Adalah Akio Morita dan Masaru Ibuka yang menjadi sahabat karib sejak masih kuliah di Jurusan Fisika, Universitas Imperial Osaka, Jepang. Ketika lulus kuliah, di tahun 1944, keduanya acap kali masih bertemu. Mereka mendiskusikan mengenai keinginan menciptakan perusahaan elektronik. Niat itu baru bisa diwujudkan pada May 1946, setelah Jepang di bom atom Sekutu, 16 Agustus 1945. Runtuhnya perekonimian di Jepang, tak memudarkan semangat kedua Fisikawan ini.



Keduanya kemudian bekerja keras untuk mewujudkan impian membuat sebuah perusahaan elektronik besar di dunia. Selain banyak melakukan riset elektronik di Jepang, Morita juga acap kali mengadakan kunjungan ke Amerika. Tujuannya, untuk menjajaki pasar di sana.



Morita melakukan perjalanan pertamanya ke Amerika pada tahun 1953. Dalam perjalanannya ini Morita banyak mempelajari tentang perekonomian dan pasar produk-produk elektronik di Amerika dan Eropa.

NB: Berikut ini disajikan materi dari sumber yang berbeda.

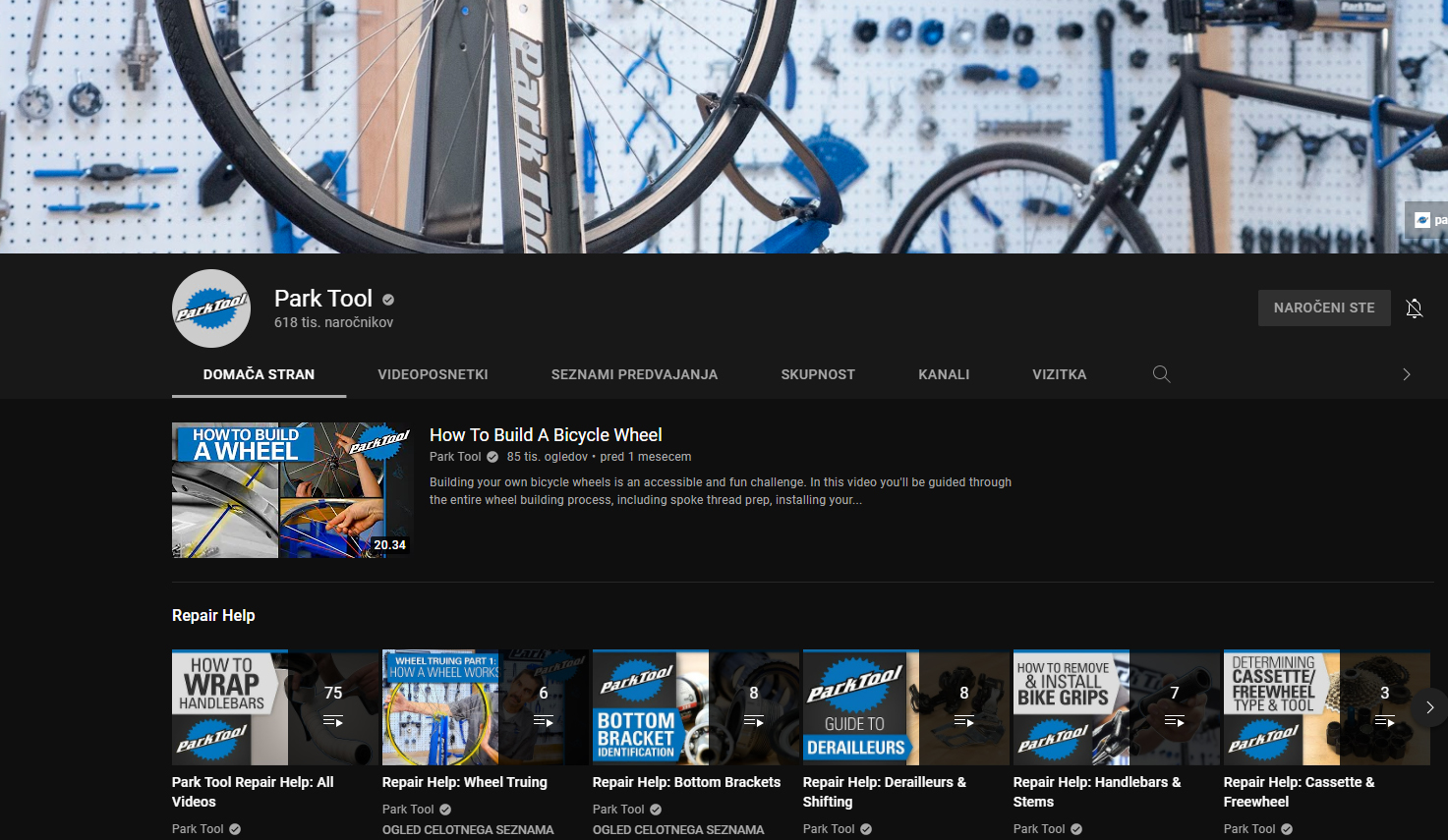Click the banner link badge on the right edge
The image size is (1448, 840).
(x=1426, y=220)
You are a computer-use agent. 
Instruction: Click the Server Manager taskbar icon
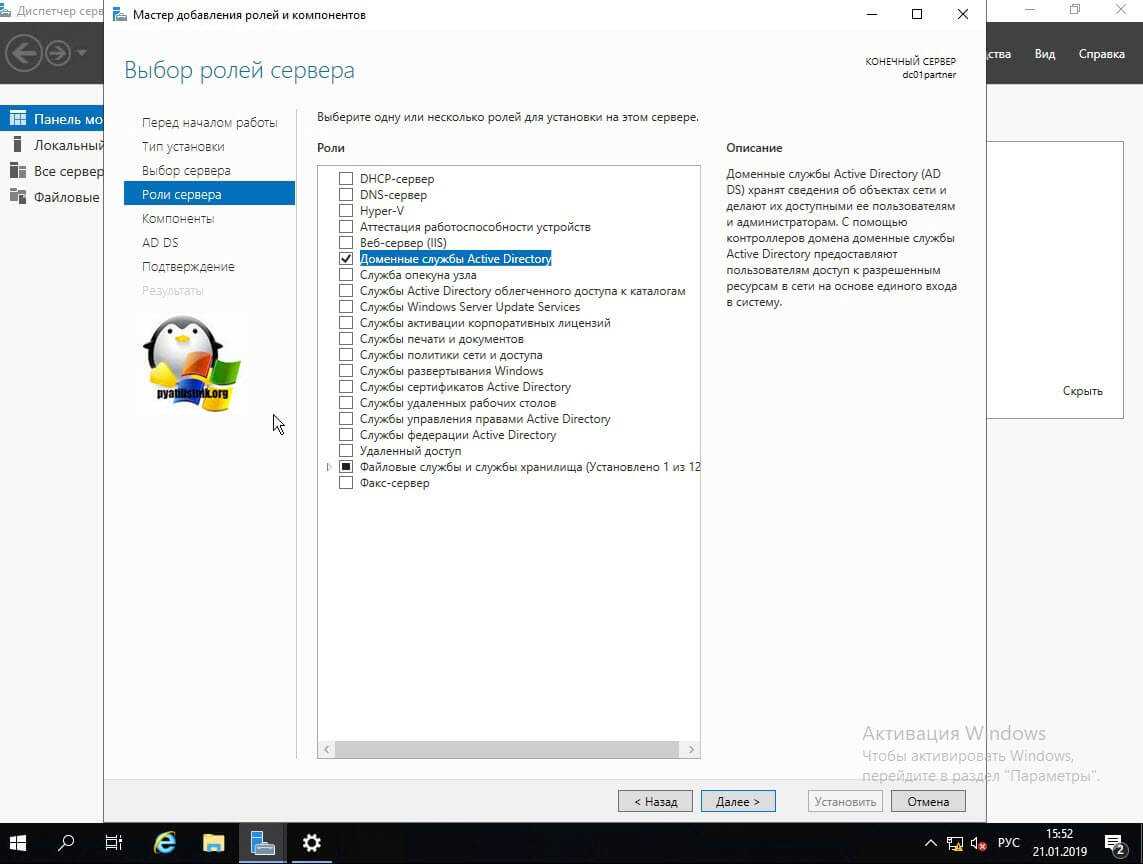[263, 843]
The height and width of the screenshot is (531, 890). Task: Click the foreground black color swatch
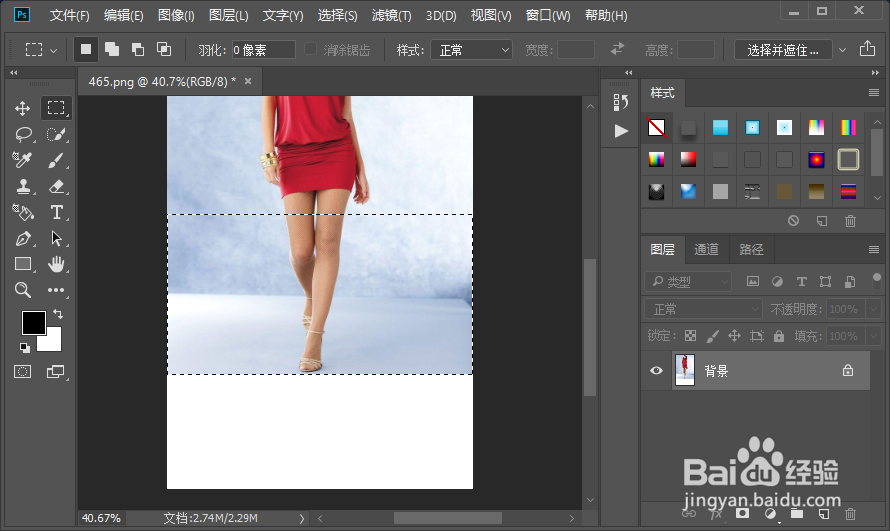point(34,323)
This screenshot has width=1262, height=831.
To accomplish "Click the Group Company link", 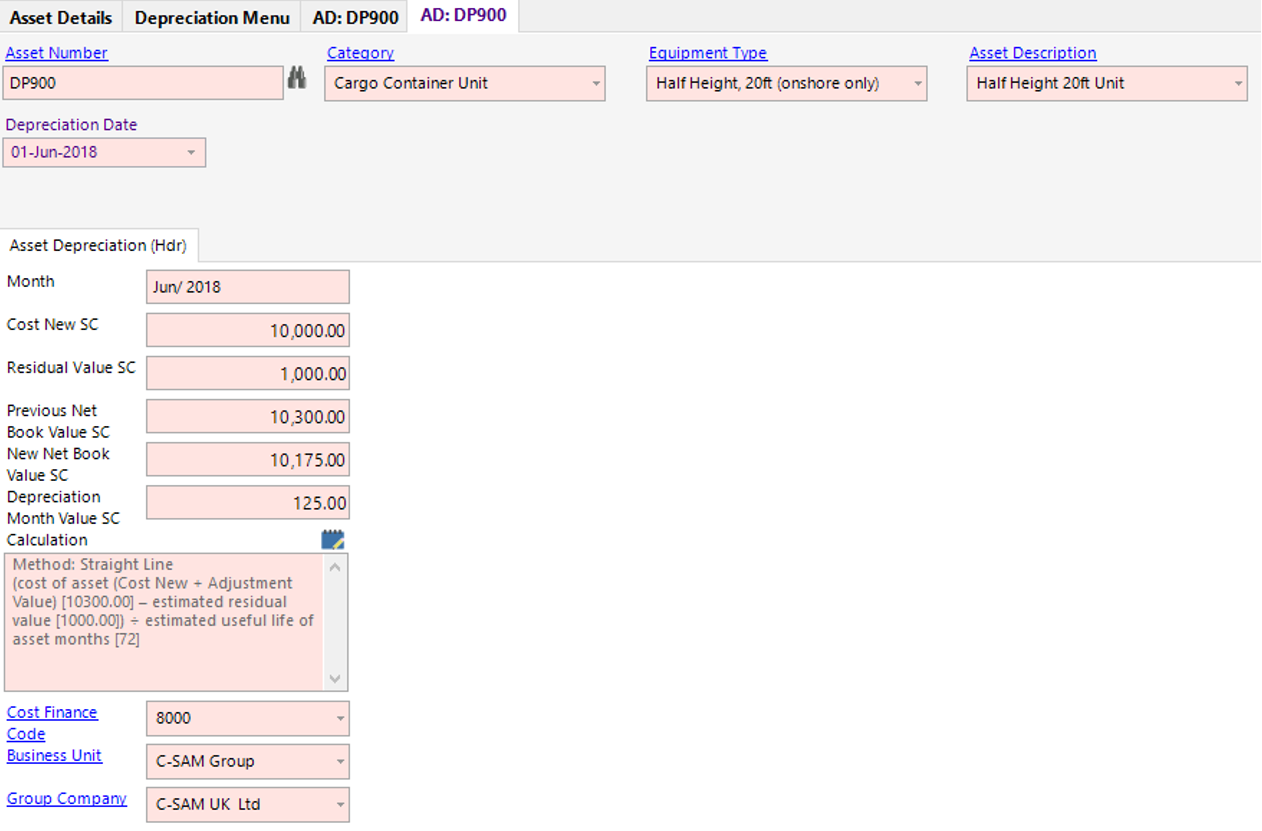I will (67, 798).
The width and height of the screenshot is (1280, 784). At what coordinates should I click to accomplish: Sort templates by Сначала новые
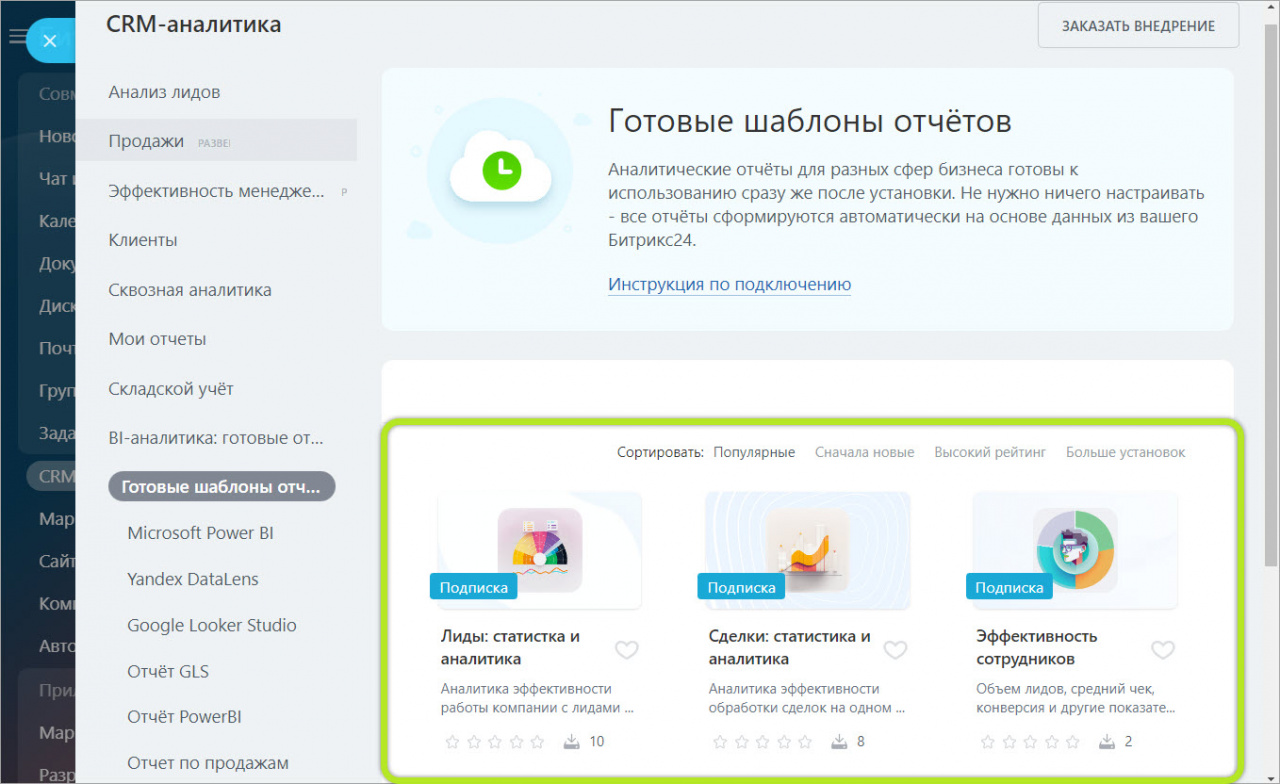pos(864,452)
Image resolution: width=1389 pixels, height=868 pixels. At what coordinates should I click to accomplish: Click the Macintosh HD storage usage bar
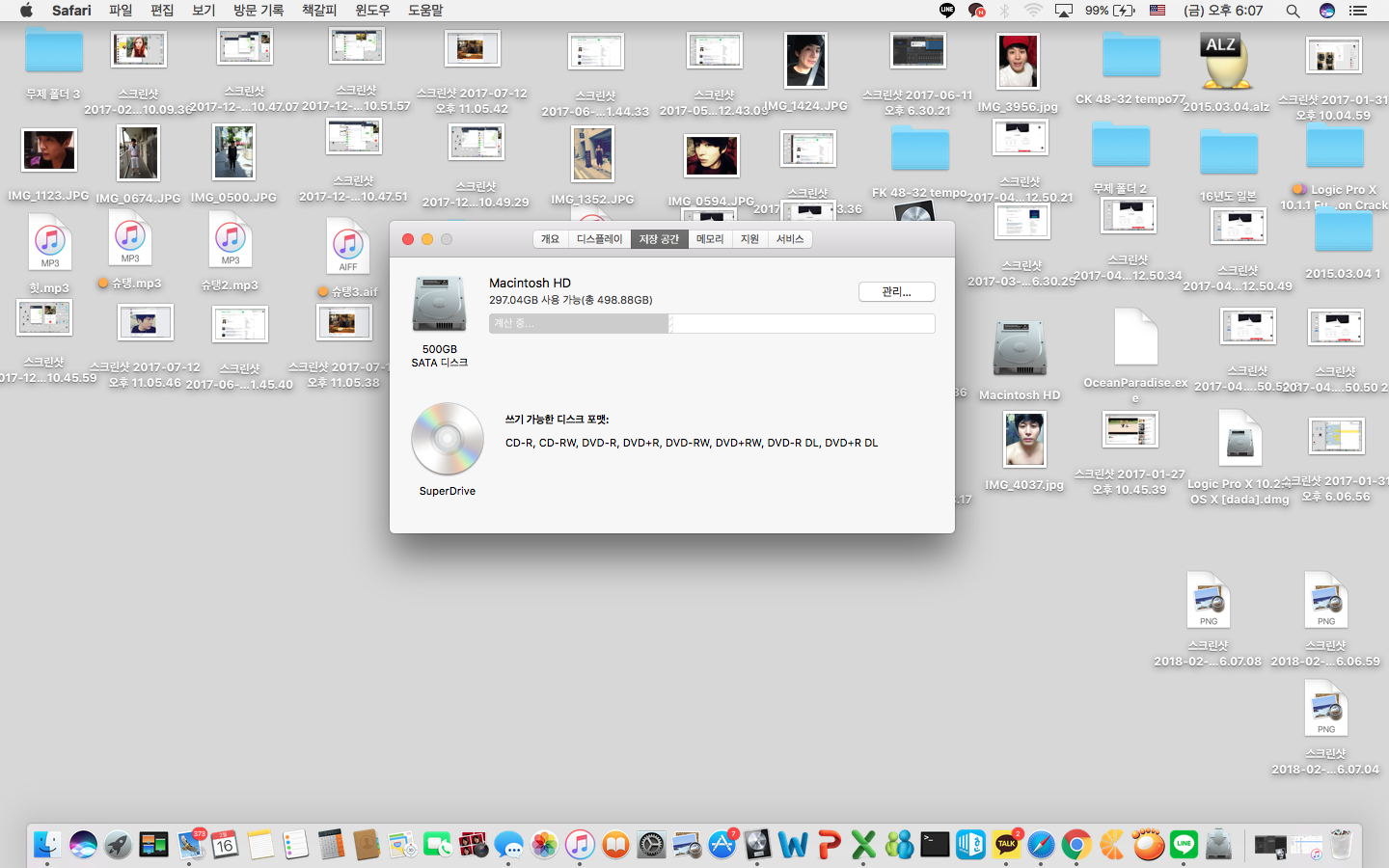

Selain memperlajari pasar produksi barang elektronik di Amerika, Morita juga menyempatkan diri berkunjung ke pabrik elektronik Philips. Morita kemudian bertolak ke Belanda tempat kedudukan Philips Electronics. Betapa terkejutnya Morita ketika menyaksikan keberadaan Philips Electronics. Salah satu perusahaan elektronik terbesar di dunia itu ternyata berkantor pusat di Eindhoven, sebuah kota kecil di Belanda.



Morita pun merasa tertantang. Selama ini dalam benaknya ada rasa rendah diri, karena perusahaannya bersama Ibuka berasal dari Jepang, sebuah negara Asia, yang kala itu belum begitu diperhitungkan. Namun demi melihat kenyataan Philips Electronics, Morita menjadi lebih bersemangat. Dia ingin menjadikan perusahaannya Tokyo Tsushin Kogyo Kabushiki Kaisha seperti Philips Electronics. Maka Morita menulis surat pada Ibuka yang mengurusi perusahaan mereka di Jepang. Isinya, Morita menantang Ibuka untuk menjadikan Tokyo Tsushin Kogyo Kabushiki Kaisha sebesar Philips. ”Jika Philips mampu melakukan itu, mengapa kita tidak,” tulis Morita.



Setelah kembali ke Jepang, mulailah Morita membangun mimpinya bersama Ibuka. Mereka memproduksi banyak barang-barang elektronik. Salah satu produk mereka adalah sebuah radio saku yang diciptakan tahun 1955.



Ide membuat radio saku ini sebenarnya terinspirasi dari radio transistor yang sebelumnya sudah ada dan dikembangkan oleh Bell Labs dan diproduksi oleh Western Electric. Morita dan Ibuka kemudian memodifikasi temuan radio transistor itu radio saku. Setelah melewati proses penyempurnaan yang memakan waktu hingga dua tahun, mereka meluncurkan radio saku itu pada tahun 1957.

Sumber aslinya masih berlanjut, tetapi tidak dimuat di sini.